Machine Learning

JAX lax.scan RNN Fix: No Dynamic Indexing Guide 2025

Struggling with dynamic indexing errors in JAX RNNs? Our 2025 guide provides a definitive fix, explaining how to properly use lax.scan for high-performance models.

Dr. Adrian Petrov

Senior ML Research Scientist specializing in high-performance computing and JAX model optimization.

August 8, 20257 min read3 views

Introduction: The JAX & RNN Dilemma

JAX has taken the machine learning world by storm, offering incredible performance through its Just-In-Time (JIT) compilation and automatic differentiation capabilities. For many tasks, it feels like writing NumPy code that runs at GPU/TPU speeds. However, when you venture into the realm of Recurrent Neural Networks (RNNs), you often hit a notorious roadblock: the dreaded `TracerArrayConversionError`. This error typically arises from a fundamental JAX design philosophy—the incompatibility of dynamic operations, like indexing into an array with a variable, inside a JIT-compiled function.

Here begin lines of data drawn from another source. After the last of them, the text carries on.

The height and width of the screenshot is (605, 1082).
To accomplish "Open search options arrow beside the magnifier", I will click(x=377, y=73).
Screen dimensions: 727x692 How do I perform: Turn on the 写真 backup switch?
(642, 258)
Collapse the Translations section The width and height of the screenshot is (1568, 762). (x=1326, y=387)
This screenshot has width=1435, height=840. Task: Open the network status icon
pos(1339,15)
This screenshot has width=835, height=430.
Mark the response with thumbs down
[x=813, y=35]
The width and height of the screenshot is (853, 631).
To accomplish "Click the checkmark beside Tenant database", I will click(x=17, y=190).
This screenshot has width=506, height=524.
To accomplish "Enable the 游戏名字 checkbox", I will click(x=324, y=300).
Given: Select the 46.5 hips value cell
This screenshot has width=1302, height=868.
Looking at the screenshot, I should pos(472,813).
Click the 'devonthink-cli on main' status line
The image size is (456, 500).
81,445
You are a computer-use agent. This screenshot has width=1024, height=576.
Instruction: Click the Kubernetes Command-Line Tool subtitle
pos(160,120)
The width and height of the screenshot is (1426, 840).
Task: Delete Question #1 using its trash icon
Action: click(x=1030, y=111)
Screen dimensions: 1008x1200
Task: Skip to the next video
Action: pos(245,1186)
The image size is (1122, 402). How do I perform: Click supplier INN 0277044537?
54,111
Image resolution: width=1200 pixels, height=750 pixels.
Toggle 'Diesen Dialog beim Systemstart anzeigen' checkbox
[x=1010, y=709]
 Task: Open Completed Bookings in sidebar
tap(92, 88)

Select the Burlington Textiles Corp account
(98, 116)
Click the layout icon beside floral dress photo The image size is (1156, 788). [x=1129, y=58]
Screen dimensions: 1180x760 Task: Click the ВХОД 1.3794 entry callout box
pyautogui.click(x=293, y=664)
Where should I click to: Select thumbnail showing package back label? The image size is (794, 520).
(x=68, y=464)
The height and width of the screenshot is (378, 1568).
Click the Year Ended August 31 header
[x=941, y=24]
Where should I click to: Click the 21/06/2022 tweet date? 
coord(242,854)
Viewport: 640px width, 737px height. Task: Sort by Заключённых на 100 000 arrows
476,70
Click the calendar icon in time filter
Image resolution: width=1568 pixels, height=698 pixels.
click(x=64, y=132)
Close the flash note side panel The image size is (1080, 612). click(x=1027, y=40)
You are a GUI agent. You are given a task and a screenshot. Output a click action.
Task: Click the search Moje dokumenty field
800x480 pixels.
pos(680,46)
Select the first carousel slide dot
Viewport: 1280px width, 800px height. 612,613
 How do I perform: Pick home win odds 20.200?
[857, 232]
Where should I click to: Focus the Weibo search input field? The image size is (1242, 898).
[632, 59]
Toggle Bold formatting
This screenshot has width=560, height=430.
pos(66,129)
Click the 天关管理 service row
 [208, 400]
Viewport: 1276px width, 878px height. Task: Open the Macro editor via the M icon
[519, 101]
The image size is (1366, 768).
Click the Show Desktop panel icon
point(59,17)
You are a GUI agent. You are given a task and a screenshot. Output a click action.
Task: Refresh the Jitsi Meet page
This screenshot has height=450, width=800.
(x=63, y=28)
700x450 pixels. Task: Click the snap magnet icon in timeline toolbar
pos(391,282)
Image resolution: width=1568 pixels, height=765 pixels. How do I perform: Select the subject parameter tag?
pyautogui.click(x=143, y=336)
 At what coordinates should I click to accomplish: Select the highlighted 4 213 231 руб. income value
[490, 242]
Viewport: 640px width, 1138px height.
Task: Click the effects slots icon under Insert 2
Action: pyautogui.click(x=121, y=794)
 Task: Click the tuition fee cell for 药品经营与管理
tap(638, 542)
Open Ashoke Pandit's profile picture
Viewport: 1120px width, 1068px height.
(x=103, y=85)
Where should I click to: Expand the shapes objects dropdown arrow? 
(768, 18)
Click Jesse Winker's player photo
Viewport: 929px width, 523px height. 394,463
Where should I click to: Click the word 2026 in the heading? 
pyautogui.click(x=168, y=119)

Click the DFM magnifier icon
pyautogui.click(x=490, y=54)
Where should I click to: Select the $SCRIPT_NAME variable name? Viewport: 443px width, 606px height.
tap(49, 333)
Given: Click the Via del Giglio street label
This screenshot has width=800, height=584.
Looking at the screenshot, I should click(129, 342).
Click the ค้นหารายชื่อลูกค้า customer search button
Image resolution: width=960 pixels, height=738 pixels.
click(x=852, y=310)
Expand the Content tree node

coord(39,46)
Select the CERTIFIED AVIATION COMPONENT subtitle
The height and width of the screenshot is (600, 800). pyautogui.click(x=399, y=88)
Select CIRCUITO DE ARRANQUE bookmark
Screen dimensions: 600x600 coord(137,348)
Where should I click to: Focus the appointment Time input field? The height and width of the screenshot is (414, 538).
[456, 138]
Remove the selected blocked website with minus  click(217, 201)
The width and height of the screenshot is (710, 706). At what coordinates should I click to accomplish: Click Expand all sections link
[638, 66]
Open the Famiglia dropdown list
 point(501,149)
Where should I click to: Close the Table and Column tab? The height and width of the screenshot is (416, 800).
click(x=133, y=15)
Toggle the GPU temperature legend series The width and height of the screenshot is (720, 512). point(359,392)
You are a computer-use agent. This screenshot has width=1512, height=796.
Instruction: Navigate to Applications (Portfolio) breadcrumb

If you've tried to implement an RNN in JAX using a standard Python for loop over your sequence, you've likely encountered this issue. The solution lies in a powerful but initially unintuitive tool: lax.scan. This guide for 2025 will demystify lax.scan, show you exactly how to structure your RNN code to make it JAX-friendly, and fix the "no dynamic indexing" problem for good.

The Root of the Problem: JIT Compilation vs. Dynamic Shapes

To understand why your typical RNN implementation breaks, you need to grasp how @jit works. When JAX's JIT compiler sees your function, it traces its execution with abstract values (tracers) that represent the shapes and dtypes of your arrays, not their actual values. It uses this trace to build a highly optimized, static computation graph for the specific shapes it saw.

The key word here is static. The graph cannot change. An operation like data[i], where i is a variable changing within a loop, is a dynamic operation. The compiler doesn't know the value of i ahead of time, so it cannot determine which slice of data to access and cannot build a fixed graph. JAX raises an error to prevent this ambiguity.

lax.scan is JAX's prescribed way to handle loops that need to be JIT-compiled. It effectively "unrolls" the loop within the computation graph, ensuring that all operations remain static and traceable.

The Common Mistake: Attempting Dynamic Indexing

Let's look at a piece of code that seems logical from a standard Python perspective but is destined to fail in JAX.


import jax
import jax.numpy as jnp

# A naive, incorrect attempt to implement an RNN loop
def naive_rnn_scan(params, inputs):
  h = jnp.zeros(params['h_dim'])
  outputs = []
  # This Python for loop is the problem!
  for i in range(inputs.shape[0]):
    # Dynamic indexing: inputs[i]
    x_t = inputs[i]
    h = jnp.tanh(jnp.dot(x_t, params['W_x']) + jnp.dot(h, params['W_h']))
    outputs.append(h)
  return jnp.stack(outputs)

# This will fail if you try to jit it
# jax.jit(naive_rnn_scan)(params, inputs)
# >>> TracerArrayConversionError:...

Why This Code Fails

When jax.jit tries to trace this function, it encounters the Python for loop. It attempts to treat the loop variable i as a concrete Python integer to unroll the loop. However, the operations inside, especially the state update of h, involve JAX tracers. The attempt to append to a standard Python list (outputs.append(h)) and the mix of Python control flow with traced values create a conflict that JAX cannot resolve into a static graph. The core issue is trying to use runtime Python logic to control a compile-time graph construction process.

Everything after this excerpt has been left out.